The computer science graduate spent seven years as a staff research scientist at Google before he joined Bloomberg in 2014, but had little prior experience of finance and was initially surprised to see the influence that journalists have on markets.
"Before I started at Bloomberg, I didn't understand the nature of how news moves markets," Mann told Computerworld UK from Bloomberg's new £1 billion European headquarters in the heart of the City of London.
"Things happen in the real world and usually there's a journalist that's writing and talking about them and spreading the word, and that's how that information gets disseminated."
Mann's team develops data science tools and techniques that help Bloomberg's journalists analyse news, social media, financial documents and press releases quicker than ever to discover the financial insights that form the basis of their articles.
When Bloomberg News was founded in 1990, these focused on fundamental economic information such as market pricing and stock exchange data, but in recent years unstructured data has become a crucial element of their reports.
The augmented reporter
Bloomberg News today often relies on the combined efforts of humans and machines. Individual tasks are often automated but there are very few jobs without a human contribution.
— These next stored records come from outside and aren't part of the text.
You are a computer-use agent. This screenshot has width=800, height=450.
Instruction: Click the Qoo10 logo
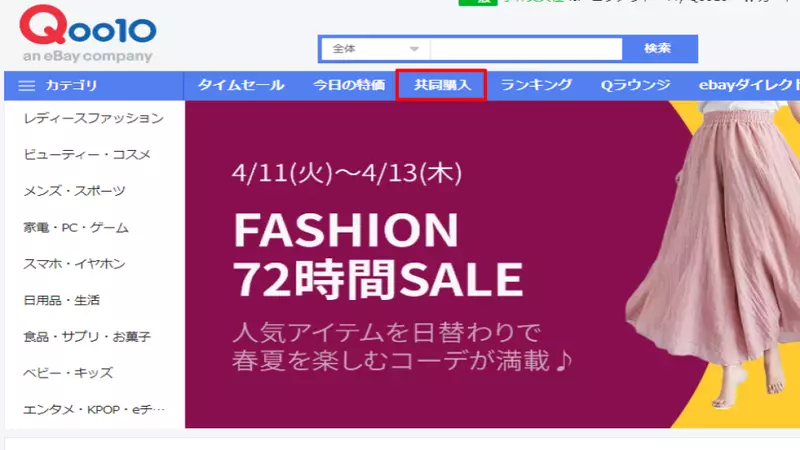pos(88,33)
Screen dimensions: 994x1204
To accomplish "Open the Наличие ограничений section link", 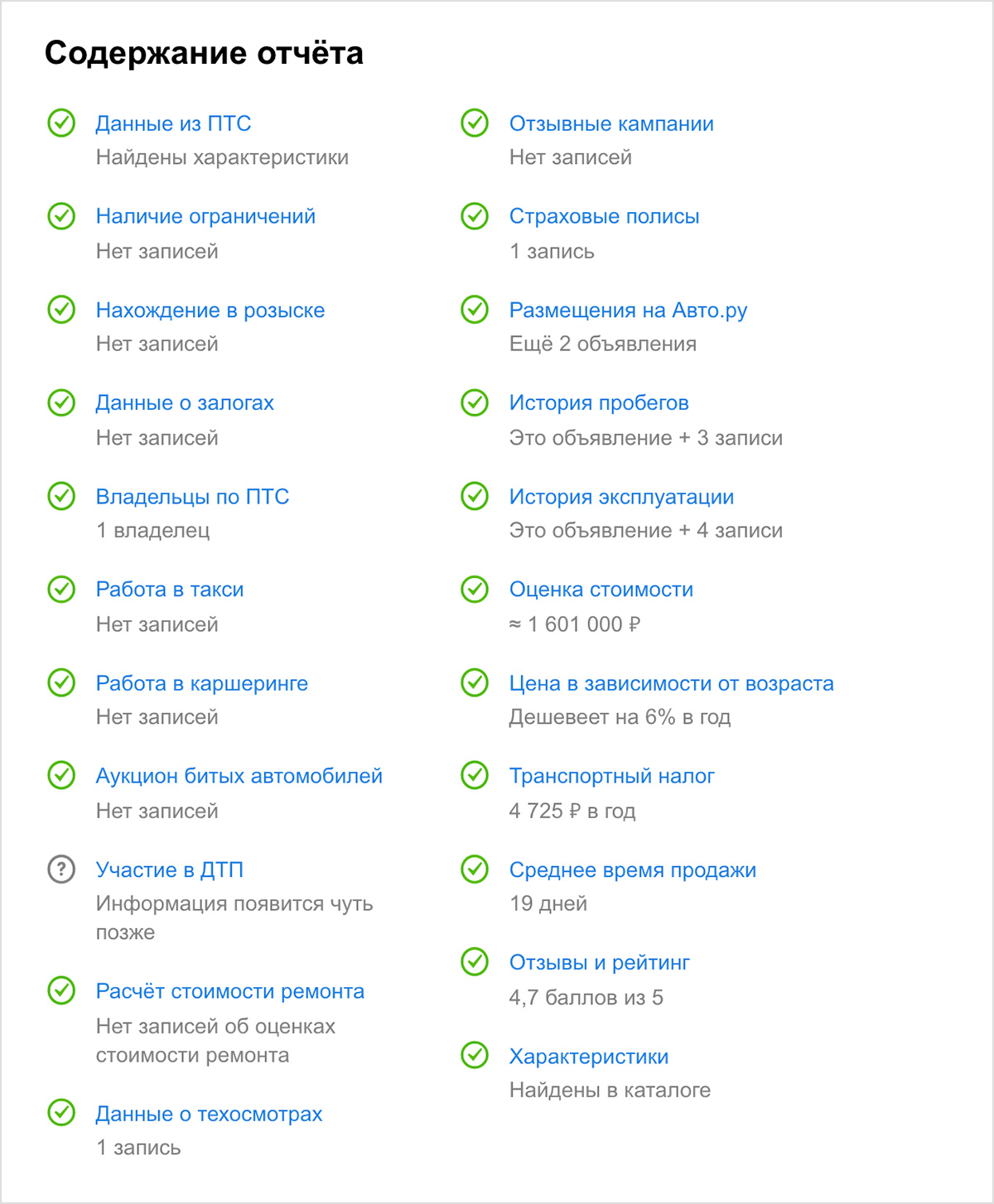I will 205,216.

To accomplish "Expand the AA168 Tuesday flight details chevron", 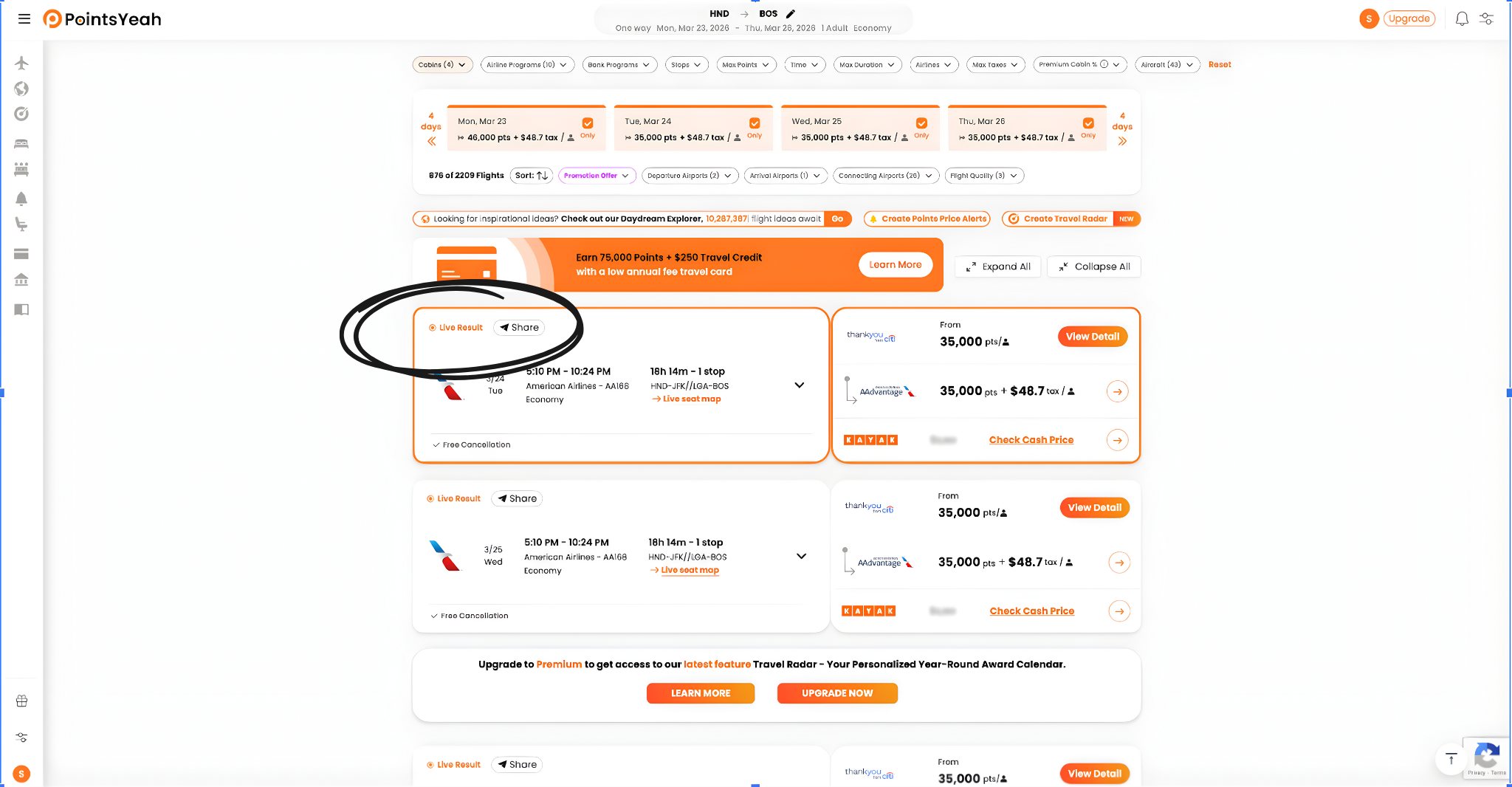I will tap(799, 385).
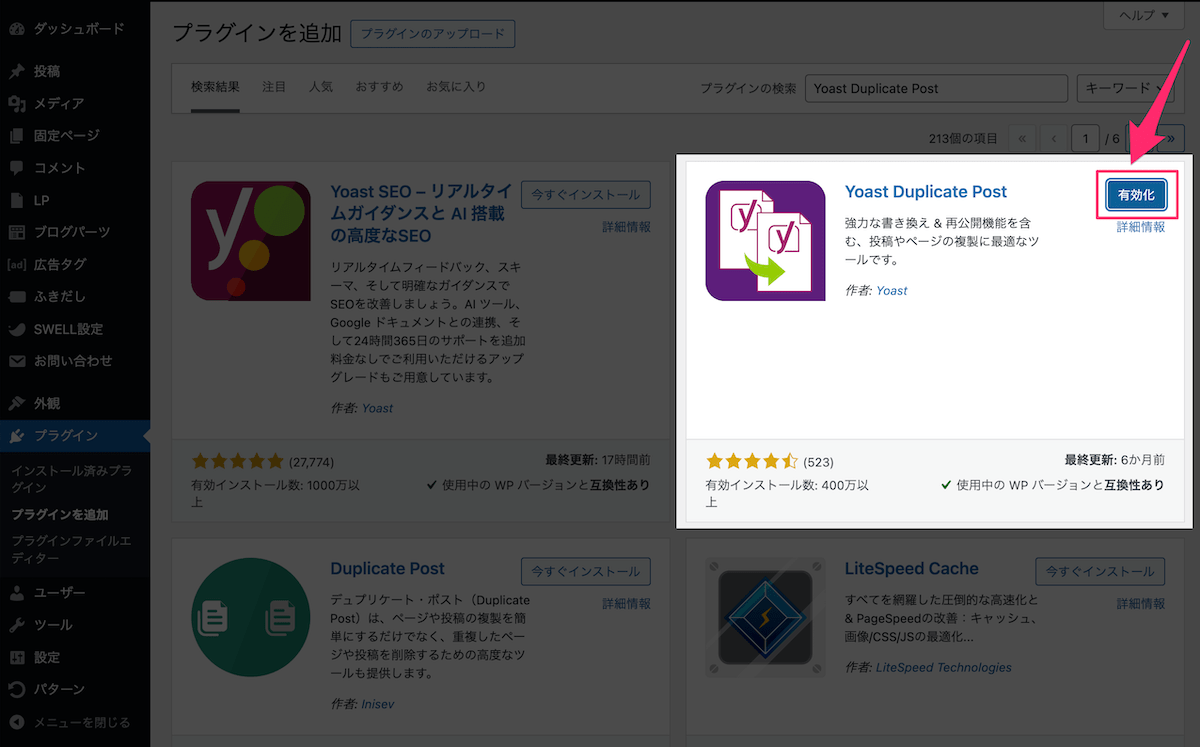
Task: Switch to the 人気 tab
Action: [321, 87]
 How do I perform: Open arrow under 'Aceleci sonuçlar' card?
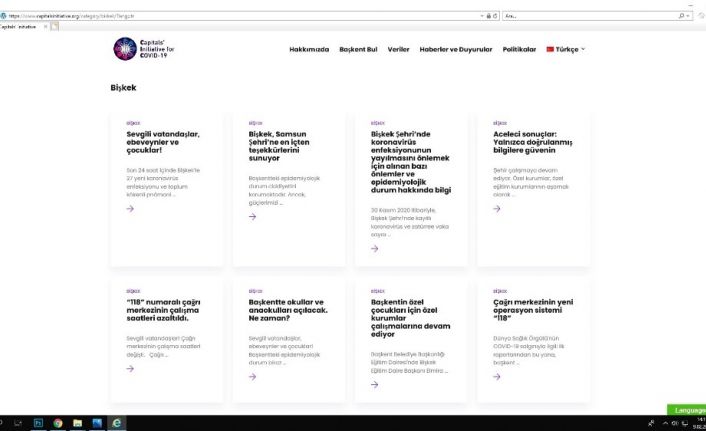coord(497,209)
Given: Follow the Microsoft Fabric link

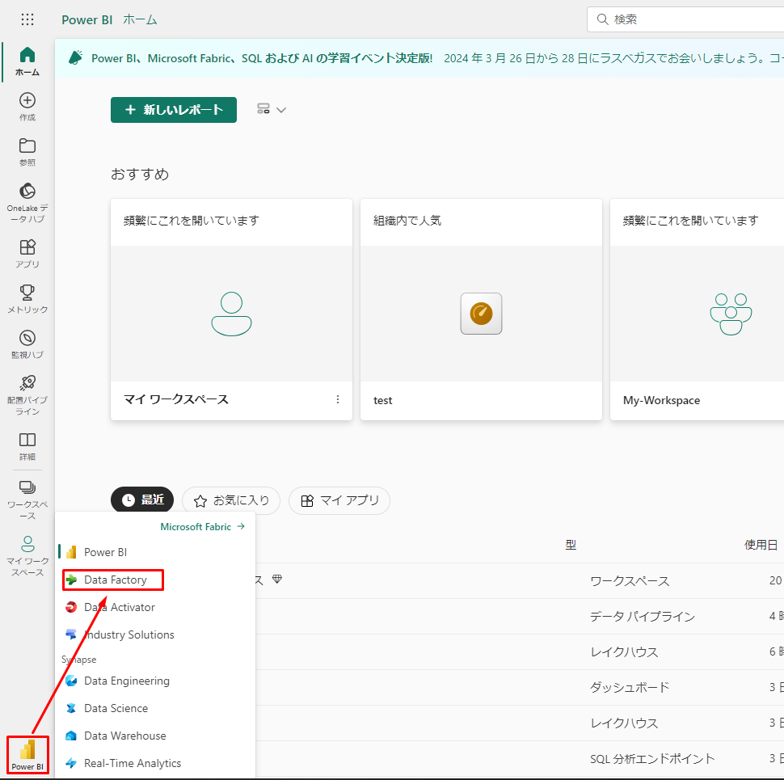Looking at the screenshot, I should 202,527.
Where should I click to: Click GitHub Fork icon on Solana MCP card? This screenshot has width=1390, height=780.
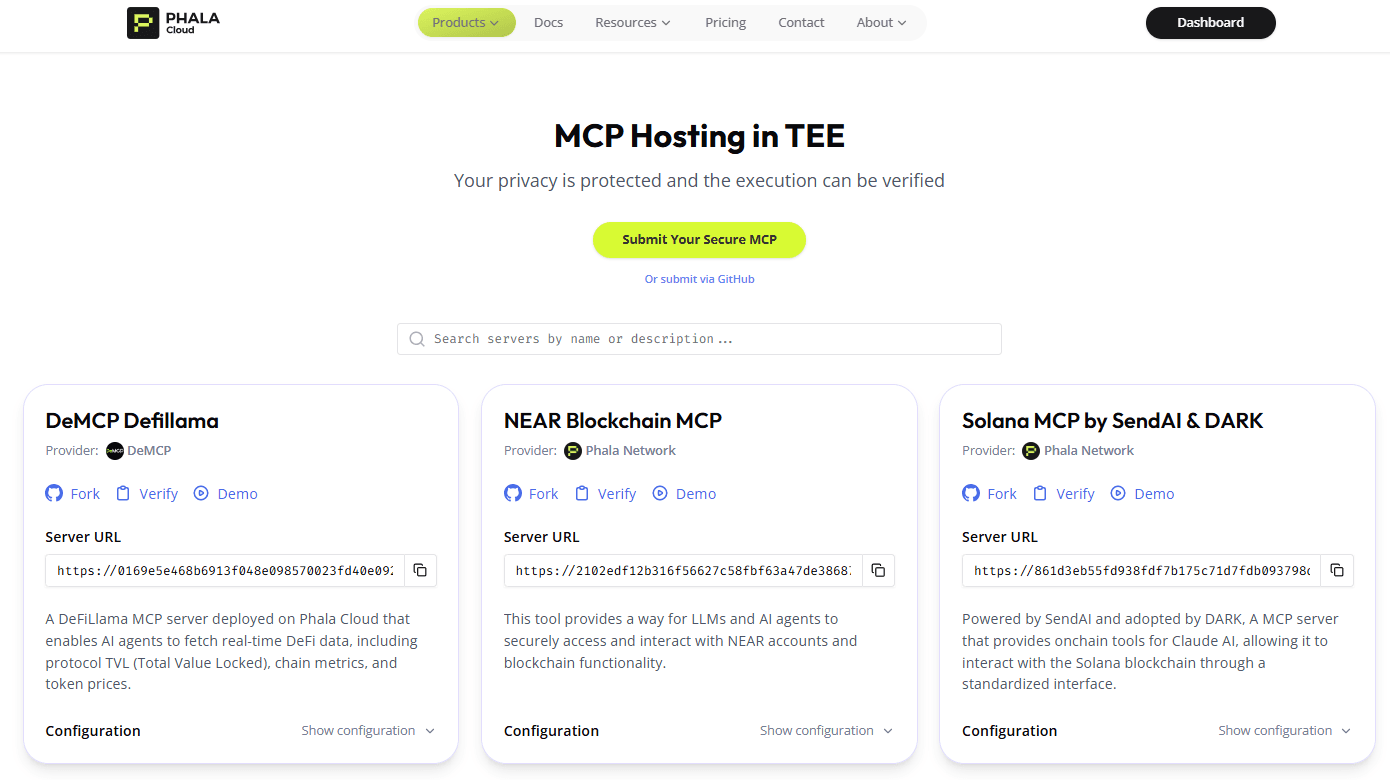tap(971, 493)
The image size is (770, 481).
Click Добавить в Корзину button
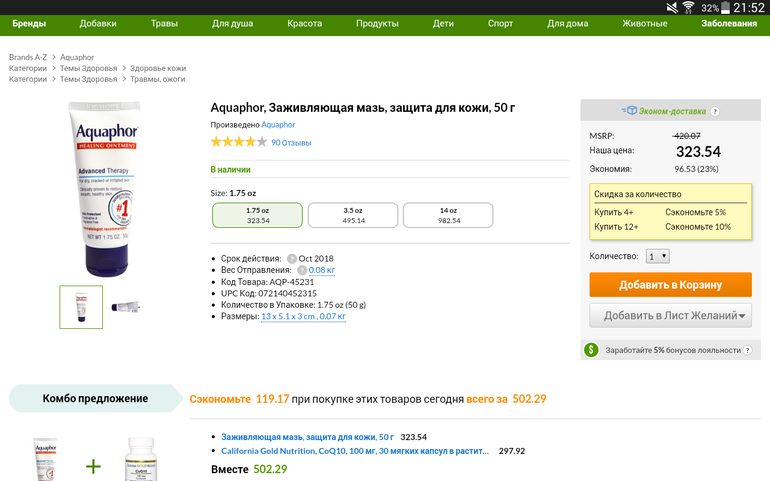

"We produce automated news, but even more than that we do a lot of human-computer hybrid stories," says Mann. "The computer will come up with a first story and then a journalist will take it and elaborate it, put it into context, and explain the whole narrative act.
"The computer will have fairly simple heuristics; it'll look for major shifts or deviations. The people who are writing these programmes are a mix of journalists and computer scientists, so they use their editorial decision to say whenever anything like this happens is of interest, and then a person comes in and moulds it and forms it."
Journalists can initially be sceptical about the influence of automation, but this changes when they realise the benefits to their work.
“In a financial context, what reporters had to do a lot was write these fairly formulaic articles. They look almost the same every time. The numbers would change and sometimes the companies would change. Once you have an automated system, it takes away something no one really wanted to do in the first place.”
The data science developments mean journalists can now move markets with greater speed and intricacy as their analysis is more reactive to information and provides deeper insights
Mann believes that their changing influence is more useful than destructive.
"I think really what happens is that the effects of news ripple through very quickly," he says. "I don't think it means that there’s a more chaotic market, it just means that a piece of information enters the market and the market very quickly adapts and that time period of adaptation is just very rapid."
The numbers behind the charts
One type of unstructured information that was particularly difficult to process is data found in charts, as the existing software couldn't identify the data in a visual representation.
Mann's team responded by developing a system called Scatteract that back formats the data found in scatter plot charts to reveal the information that generated each dot.
The system uses optical character recognition (OCR) and deep learning techniques to take numerical data points from the image of a chart and then converts the results into tables.
Bloomberg claims this is the first system thats use machine learning to extract numerical data from charts. It can analyse the data from 78 percent of scatter plots found on the web and then use the results to inform a secondary analysis.
Another major change for Bloomberg's journalists is the rise of alternative data. Journalists and traders have traditionally relied on established sources of information for their analysis, but now anyone with a social media account can disseminate influential data found in surprising places.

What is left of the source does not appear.